At the far end of the room was a raised platform, half-crescented at each side with a pierced marble balustrade. Three low steps ran upwards to a final dais on which was an enormous throne-chair in gold stucco with a back that ran up into a kind of baldachin affair overhead from which fell silver-and-gold curtains. On either side of the throne-chair stood a pair of seven-branched candelabra, all the candles lit. In the chair sat a wax figure, double life-size, of O'Dowda. The big head was decked out with a chaplet of laurel leaves, a purple toga swathed the huge body, and there were gold sandals on the big feet. One fat hand held a silver drinking goblet and the other a long roll of parchment. Take the parchment away and stick a lyre in it and you could ring the changes: Caesar or Nero, according to mood.

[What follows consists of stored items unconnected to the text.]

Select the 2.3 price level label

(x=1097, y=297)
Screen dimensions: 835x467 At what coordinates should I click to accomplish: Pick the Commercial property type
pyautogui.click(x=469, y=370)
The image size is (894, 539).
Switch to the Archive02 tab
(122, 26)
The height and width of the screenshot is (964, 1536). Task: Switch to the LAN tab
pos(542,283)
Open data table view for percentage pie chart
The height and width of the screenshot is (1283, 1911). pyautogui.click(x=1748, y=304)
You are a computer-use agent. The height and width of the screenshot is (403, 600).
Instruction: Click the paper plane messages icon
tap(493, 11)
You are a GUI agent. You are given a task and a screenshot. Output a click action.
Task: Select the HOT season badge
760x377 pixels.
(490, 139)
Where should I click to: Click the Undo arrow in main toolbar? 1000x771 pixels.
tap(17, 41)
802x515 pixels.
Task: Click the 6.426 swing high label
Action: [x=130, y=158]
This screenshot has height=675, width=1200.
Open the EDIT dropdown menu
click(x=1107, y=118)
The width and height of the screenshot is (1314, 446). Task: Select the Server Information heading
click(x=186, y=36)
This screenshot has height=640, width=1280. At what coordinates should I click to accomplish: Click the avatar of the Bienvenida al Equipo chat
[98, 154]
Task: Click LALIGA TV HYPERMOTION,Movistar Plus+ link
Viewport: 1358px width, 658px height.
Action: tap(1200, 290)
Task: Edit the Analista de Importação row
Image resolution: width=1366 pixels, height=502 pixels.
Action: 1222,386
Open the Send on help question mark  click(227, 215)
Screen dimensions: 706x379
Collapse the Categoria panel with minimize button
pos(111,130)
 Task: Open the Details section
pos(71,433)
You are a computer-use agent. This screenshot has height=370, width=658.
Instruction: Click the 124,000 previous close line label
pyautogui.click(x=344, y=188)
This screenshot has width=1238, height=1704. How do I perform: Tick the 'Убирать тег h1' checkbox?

Just at that moment, having got over the shock of the Madame Tussaud collection in the room, I was wondering what was the particular mood of the man who sat on the edge of the platform below the effigy. Normally it might have been difficult to guess. It could have been his day to be Caesar, Nero, Hitler, Napoleon, Karl Marx, Sam Goldwyn or Kruschev. But it wasn't. He was all togged up from ankle to neck in one of those blue siren suits Winston Churchill used to wear, and there was a fat cigar stuck in his mouth and a fat scowl overhanging his eyes. In his right hand he held a whippy little cane with which he was gently smacking his right leg.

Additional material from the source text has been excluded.